◆ WORK INSTRUCTIONS ◆
There is one span to output from the data below: the lines starting at the line with "Given: Select the Translate (move) gizmo tool" and ending at the line with "Task: Click the Volume value 56,277,136". Output it exactly, ends included, nothing more.

- - - - -

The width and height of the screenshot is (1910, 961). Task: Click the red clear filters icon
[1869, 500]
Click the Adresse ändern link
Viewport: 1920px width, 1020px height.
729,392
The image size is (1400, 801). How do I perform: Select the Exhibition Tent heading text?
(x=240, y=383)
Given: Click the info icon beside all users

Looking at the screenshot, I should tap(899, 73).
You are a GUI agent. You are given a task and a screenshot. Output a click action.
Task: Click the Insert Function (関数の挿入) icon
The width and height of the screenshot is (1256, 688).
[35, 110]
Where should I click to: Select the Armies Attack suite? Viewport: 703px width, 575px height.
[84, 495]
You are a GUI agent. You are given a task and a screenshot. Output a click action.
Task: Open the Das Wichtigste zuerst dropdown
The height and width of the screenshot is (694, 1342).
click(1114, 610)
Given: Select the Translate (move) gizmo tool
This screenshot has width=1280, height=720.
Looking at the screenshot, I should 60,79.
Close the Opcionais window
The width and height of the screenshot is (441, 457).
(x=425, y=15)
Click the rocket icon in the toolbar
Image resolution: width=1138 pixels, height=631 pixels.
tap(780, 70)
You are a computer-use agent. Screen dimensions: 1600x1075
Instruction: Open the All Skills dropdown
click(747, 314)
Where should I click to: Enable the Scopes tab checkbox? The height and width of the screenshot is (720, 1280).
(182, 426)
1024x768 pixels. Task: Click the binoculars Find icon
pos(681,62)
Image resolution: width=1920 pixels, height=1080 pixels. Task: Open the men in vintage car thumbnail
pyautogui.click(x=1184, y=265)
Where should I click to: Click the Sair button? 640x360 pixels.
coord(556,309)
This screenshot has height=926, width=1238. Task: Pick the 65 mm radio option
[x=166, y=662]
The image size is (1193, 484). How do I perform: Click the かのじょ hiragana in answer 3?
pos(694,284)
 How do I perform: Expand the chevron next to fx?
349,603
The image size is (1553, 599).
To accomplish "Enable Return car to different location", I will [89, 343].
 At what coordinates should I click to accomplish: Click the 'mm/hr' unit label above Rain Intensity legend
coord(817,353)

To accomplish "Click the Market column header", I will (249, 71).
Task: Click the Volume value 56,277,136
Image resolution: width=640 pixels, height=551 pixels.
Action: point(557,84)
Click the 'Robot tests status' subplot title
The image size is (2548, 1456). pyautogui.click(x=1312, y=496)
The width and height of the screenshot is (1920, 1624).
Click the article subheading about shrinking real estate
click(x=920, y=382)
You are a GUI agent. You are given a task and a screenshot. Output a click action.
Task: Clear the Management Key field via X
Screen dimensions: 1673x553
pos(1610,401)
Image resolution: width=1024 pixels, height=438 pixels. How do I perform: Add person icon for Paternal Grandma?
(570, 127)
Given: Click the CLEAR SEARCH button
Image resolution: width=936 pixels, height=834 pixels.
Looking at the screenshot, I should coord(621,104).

- - - - -

◆ EXERCISE SOLUTION ◆
Given: Select the Translate (move) gizmo tool
This screenshot has width=1280, height=720.
Looking at the screenshot, I should 60,79.
Close the Opcionais window
The width and height of the screenshot is (441, 457).
(x=425, y=15)
Click the rocket icon in the toolbar
Image resolution: width=1138 pixels, height=631 pixels.
tap(780, 70)
You are a computer-use agent. Screen dimensions: 1600x1075
Instruction: Open the All Skills dropdown
click(747, 314)
Where should I click to: Enable the Scopes tab checkbox? The height and width of the screenshot is (720, 1280).
(182, 426)
1024x768 pixels. Task: Click the binoculars Find icon
pos(681,62)
Image resolution: width=1920 pixels, height=1080 pixels. Task: Open the men in vintage car thumbnail
pyautogui.click(x=1184, y=265)
Where should I click to: Click the Sair button? 640x360 pixels.
coord(556,309)
This screenshot has height=926, width=1238. Task: Pick the 65 mm radio option
[x=166, y=662]
The image size is (1193, 484). How do I perform: Click the かのじょ hiragana in answer 3?
pos(694,284)
 How do I perform: Expand the chevron next to fx?
349,603
The image size is (1553, 599).
To accomplish "Enable Return car to different location", I will [89, 343].
 At what coordinates should I click to accomplish: Click the 'mm/hr' unit label above Rain Intensity legend
coord(817,353)

To accomplish "Click the Market column header", I will (249, 71).
Task: Click the Volume value 56,277,136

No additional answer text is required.